Behind the scenes of Hootsuite Inbox

Inbox is one of the latest product offerings at Hootsuite, with the goal of offering customers a new way to interact and engage with their clients across multiple social networks in one centralized view. Since launching in August 2018, Inbox has grown to support engagement across multiple channels such as Twitter direct messages, Facebook private messages and LinkedIn page posts.

A notable feature of Inbox is that it enables teams to collaborate in real-time to triage and respond to customer messages. Two users on the same team will have a synchronized view of Inbox, where actions one user takes will be reflected on both user’s interfaces. In order to support this real-time functionality, the code that powers the Inbox UI has evolved to be somewhat unique compared to other products at Hootsuite. I’d like to share with you some insights into how the architecture of Inbox evolved as well as an overview of how it works today.

A short history of Inbox

The majority of Hootsuite front-end products up until Inbox were based on a traditional request-response model. Clients would query for information from REST APIs, and would often have to do significant work to “massage” this data into formats that made sense for their user interfaces. This often meant that clients would have a great deal of responsibility in how they handled and persisted data, which led to growing complexity and bleeding of business logic into our user interface code.

With Inbox, there was a desire to implement an application-centric API between the clients and back-end services. This application API would offer up data in a format that the clients could render as-is without transformations.

High level service diagram for application API

One of the early ideas was offering support for client defined JSON schemas. Instead of the service defining the form of the data, a client would define the schema of the response it expected, which a server would need to conform to in the structure of its responses.

The assumption of client defined schemas drove some of the early development of the Inbox web and mobile clients. Unfortunately, when it came time to implement the application API, there was significant debate over whether or not supporting client defined schemas was feasible given the development resources that were available at the time. In addition, only the web client schema was near completion, with both mobile clients lagging behind.

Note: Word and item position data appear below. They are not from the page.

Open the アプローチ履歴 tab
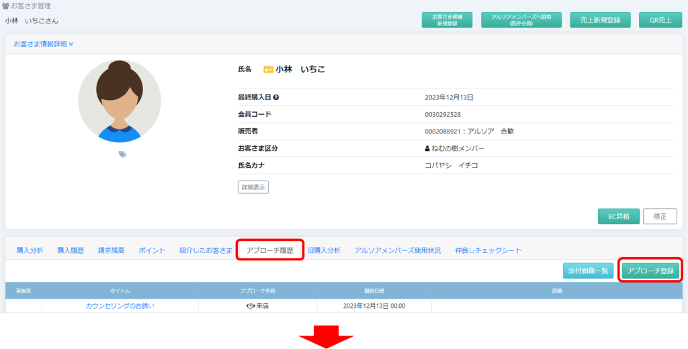click(270, 250)
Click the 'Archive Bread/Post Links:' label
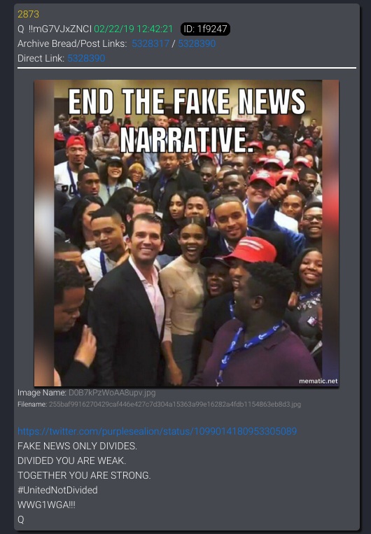Screen dimensions: 371x534 pos(72,43)
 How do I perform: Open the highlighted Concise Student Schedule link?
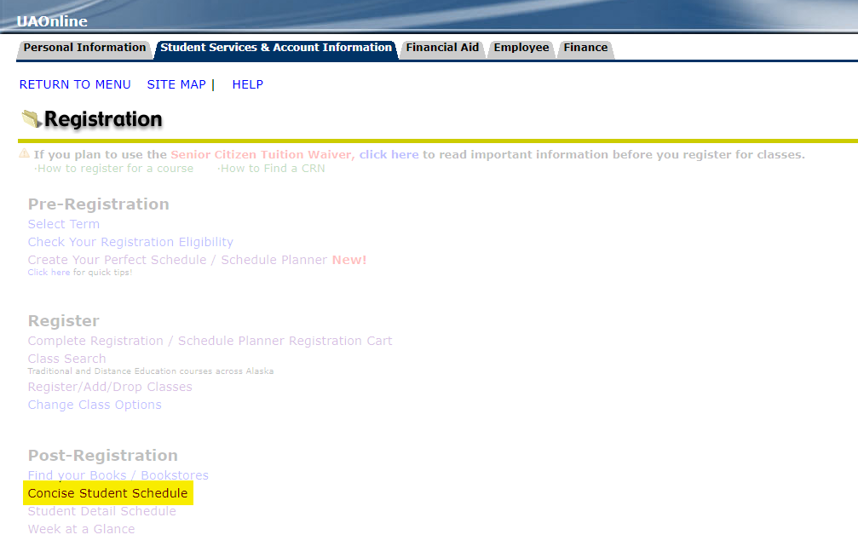[x=107, y=492]
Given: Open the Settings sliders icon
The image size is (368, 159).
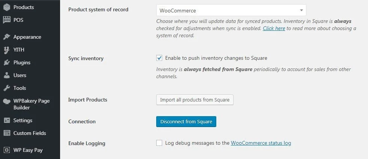Looking at the screenshot, I should pos(7,120).
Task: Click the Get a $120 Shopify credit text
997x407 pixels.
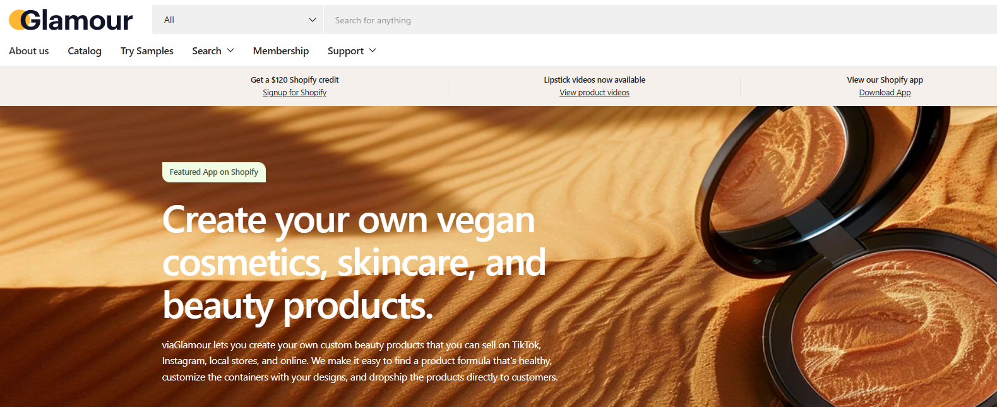Action: pos(295,80)
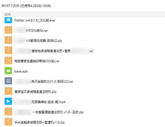Open Fiddler (v4.6.1.5)_汉化版.exe file name
This screenshot has width=165, height=127.
(x=34, y=20)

Eventually a compromise was reached. We would invert the control, and have the application API define its own schema, but that schema would map directly onto interface elements. This led to the adoption of GraphQL as the middle-man application API service, since it provided support for server-side schemas, as well as allowing the clients to query for only the fields they required.

Real-time task tracking

To keep explanations streamlined and avoid some of the domain specific details of the Inbox product, I’ll present a re-imagining of the traditional to-do task tracking application, using the same schema and UI patterns we utilize in Inbox. Picture that this task tracker is going to be used by anywhere between 10–100 users working to triage and keep track of hundreds of ongoing tasks.

Note that some familiarity with GraphQL schema notation is helpful, but not required, to read this article. You can learn more about GraphQL by reading the documentation here.

Interface foundations

The first element of our UI is a list of tasks that we can scroll through. We will refer to this element as the TaskList. When a user clicks on a task in the TaskList, the notes relating to that task are displayed inside a second UI element which we call the TaskDetail.

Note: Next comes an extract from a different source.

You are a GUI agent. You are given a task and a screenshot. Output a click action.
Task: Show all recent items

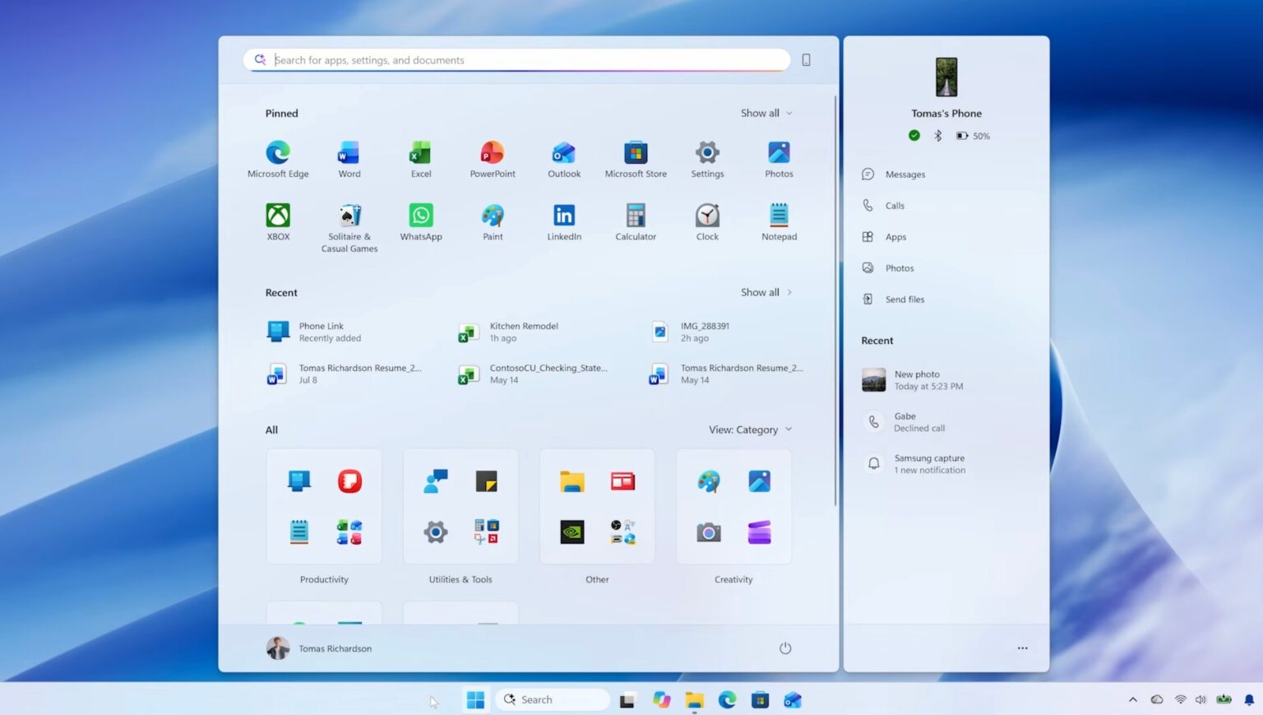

The foundation of our UI, split between the TaskList (left) and the TaskDetail of the selected item (right)

If we represent the elements we have as GraphQL schema objects, we get the snippet below. For simplicity, let’s assume that details contained within a task are represented by a single piece of text. Note that the ! in GraphQL schema notation indicates a required field, and [] indicates a list.

type Task {
id: String!
title: String
details: TaskDetail
}
type TaskList {
tasks: [Task!]!
}
type TaskDetail {
description: String
}

With our current model, a client could query for a TaskList containing all the tasks, and display them in a scrollable list. When a user selects a task, the details are displayed in the TaskDetail section.

One note here is that our current implementation doesn’t support real-time task management or interacting with tasks. We’ll be coming back to that later.

Different kinds of tasks

A natural thing to do with tasks is organize them in some way. For example, we might want our tasks to go between a status of “Todo” to “In Progress” to “Completed”. In addition, maybe we want to be able to sort our tasks by created date, and filter between tasks assigned to specific teams.

To extend our app to support such functionalities, we introduce the concept of a View. A view is the combination of filtering criteria that decide what tasks should be displayed within the TaskList.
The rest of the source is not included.